Working on this film that I have been lucky enough to work on, I’ve been talking to a lot of people who identify as “josou” lately. And that has made me take a closer look at this word and just what it means exactly. The most basic of definitions is “a man dressing in women’s clothing,” but of course, the basic definition never completely covers the way a word is actually used out in the wild. So yes, josou is a man dressing as a woman, but what kind of man? What kind of woman? Are you gay if you are josou? Are you trans? Are you somewhere in the middle? Are you just a dude who likes to wear a skirt sometimes? I like the neutrality of the word “josou”, the non-sexual specificity of it. I like that it has an equally non-sexually specific counterpart, “dansou”, for those ladies of various identities who would like to look more dudely sometimes, or maybe all the time.
You can be josou and also a totally straight guy who lives in the straight world just fine, like Kiri, one of the protagonists of 13 Gatsu no Yurei. He is just a guy who wears a suit during the day to his totally regular company job, but he likes to dress up like a girl and go hang out around town on his days off. And it turns out he has a twin Neri, who is a super tomboy. She would just buy her clothes in the men’s department if they only carried her size. Her friends and the people around her are always urging her to be more feminine, commenting on how cute she’d look in a skirt. But she is having none of it.
And then she meets Suou on a group date, and he is exactly her type. She wants him to think she is his type too, but she has been down this road before. The guys she likes always like the cute, girly-girls. But when she is reunited with Kiri after a few years of estrangement, she realizes the situation is a little different from what she was imagining. The obi for this one really says it all: Girl X Boy X Josou Boy, a love triangle.
13 Gatsu is one of those manga that I wanted to like more than I actually did. It has so many things I like! Men and women questioning gender and gender roles, clean lines, awkward romance. But it sort of throws salt on all that. Kiri is josou because of a needless past trauma, as if the only reason a man would choose to dress as a woman is because of some horrible incident in his childhood. The story would actually work better if he was just into dressing as a girl as a hobby, no traumatic secret moment necessary. The possibility of being outed to his workaday world would carry more weight if that was the major concern when he went out dressed as a girl, and a scene where Neri saves the day would have so much more impact if there wasn’t a deeper, unresolvable trauma precipitating the whole josou thing.
And Neri is tomboyish, wanting to buy men’s clothes and just ditch the whole girl thing, but she still worries about makeup and her hair to an unrealistic degree, given her supposed lack of interest in being girly. And then (spoiler alert) she actually goes and buys a skirt because she is into a dude. Plus, Suou is quick to protect his heterosexuality. He might be attracted to Kiri, but only when Kiri is dressed as a woman. When he’s dressed as his regular boy self, the magic vanishes.
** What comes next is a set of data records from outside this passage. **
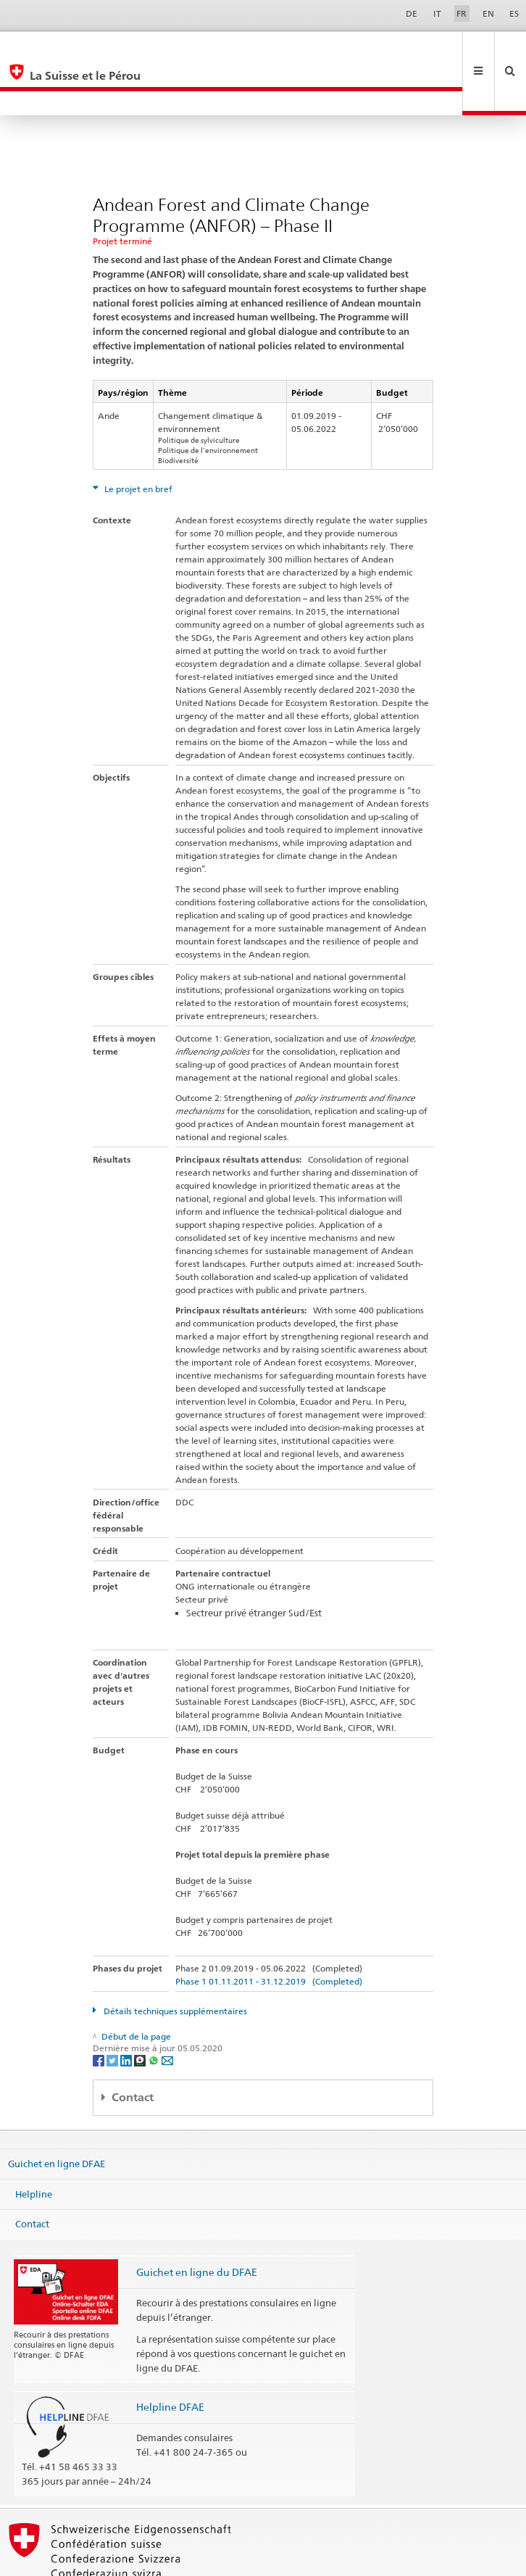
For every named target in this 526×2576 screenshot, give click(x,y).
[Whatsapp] (155, 2011)
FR (461, 13)
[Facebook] (100, 2011)
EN (488, 13)
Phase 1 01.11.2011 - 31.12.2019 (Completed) (268, 1932)
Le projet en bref (137, 440)
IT (437, 13)
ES (514, 13)
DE (411, 13)
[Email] (167, 2011)
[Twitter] (113, 2011)
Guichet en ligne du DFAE (196, 2223)
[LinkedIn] (127, 2011)
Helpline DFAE (170, 2358)
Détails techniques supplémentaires (174, 1962)
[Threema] (141, 2011)
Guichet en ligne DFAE (56, 2115)
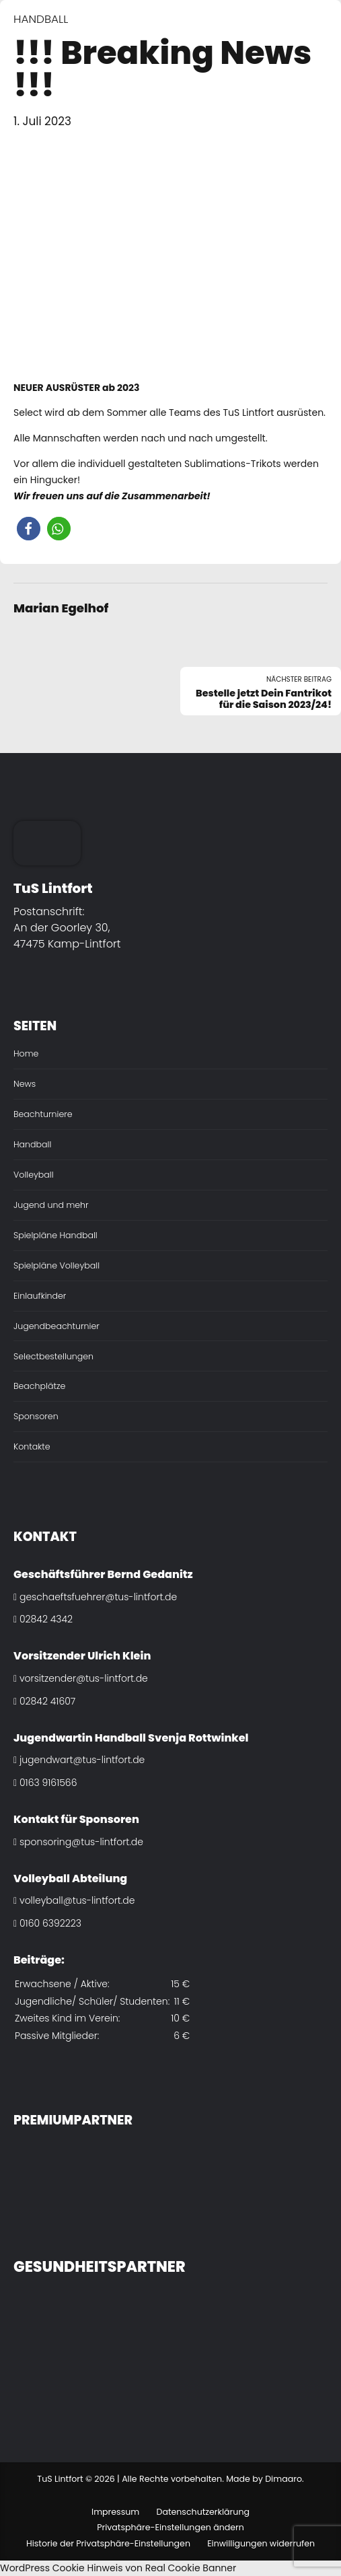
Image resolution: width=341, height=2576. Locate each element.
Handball (40, 19)
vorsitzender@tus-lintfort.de (80, 1678)
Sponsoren (36, 1416)
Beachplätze (39, 1386)
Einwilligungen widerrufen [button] (261, 2543)
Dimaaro (283, 2478)
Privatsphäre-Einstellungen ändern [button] (170, 2527)
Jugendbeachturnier (56, 1326)
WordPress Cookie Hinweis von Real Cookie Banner (118, 2568)
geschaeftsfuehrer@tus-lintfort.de (95, 1597)
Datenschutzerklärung (203, 2511)
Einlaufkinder (39, 1295)
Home (25, 1053)
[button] (28, 528)
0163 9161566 (45, 1782)
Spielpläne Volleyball (56, 1265)
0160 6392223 (47, 1923)
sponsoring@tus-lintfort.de (78, 1842)
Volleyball (33, 1174)
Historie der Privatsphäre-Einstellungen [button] (108, 2543)
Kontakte (31, 1446)
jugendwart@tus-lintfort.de (79, 1759)
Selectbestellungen (53, 1356)
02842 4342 (43, 1619)
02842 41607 (44, 1701)
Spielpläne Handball (55, 1235)
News (24, 1083)
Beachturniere (43, 1114)
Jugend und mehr (51, 1205)
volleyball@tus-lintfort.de (74, 1900)
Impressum (115, 2511)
It’s just so boring. Guy definitely is not into guys, no way. He only likes girls. For sure. Childhood trauma makes grown man act out in weird ways, but he is totes not gay, no way. Girl meets guy and changes who she is. Girliness descends on her like a miracle. We have all read this story a gajillion times. I wanted to read the story where girl meets guy and he changes who he is. Or they both stay who they are and figure that shit out. Or guy realizes he is actually totes into guys. Or they all realize they’re asexual and decide to just be friends.
Art-wise, this is a lovely book. Clean lines, lots of tone, a cross between your standard josei fare and maybe something more alternative. It skews minimalist with a lot of panels with empty backgrounds. Takano’s not afraid to play with angles to increase a sense of unease in readers, which works really well for one dream sequence in particular. The chapter frontispieces are lovely studies of the main characters and their relationships to each other. There is talent here. But.
Given that the first book in this series only just came out recently, we won’t be seeing the resolution of this tale anytime soon. And maybe Takano pulls everything together in a neatly unexpected way at the end of the story. But as it stands now, 13 Gatsu had the potential to be so much more interesting than it is. The groundwork is all there, but Takano takes it off the carefully laid rails into the usual josei comics territory. I’m sure Neri will get together with Suou in the end, and it will all work out. Or maybe they’ll get their hearts broken and learn a valuable lesson. But they’re still acting out the gender roles handed down by the society around them either way. And that’s just so boring.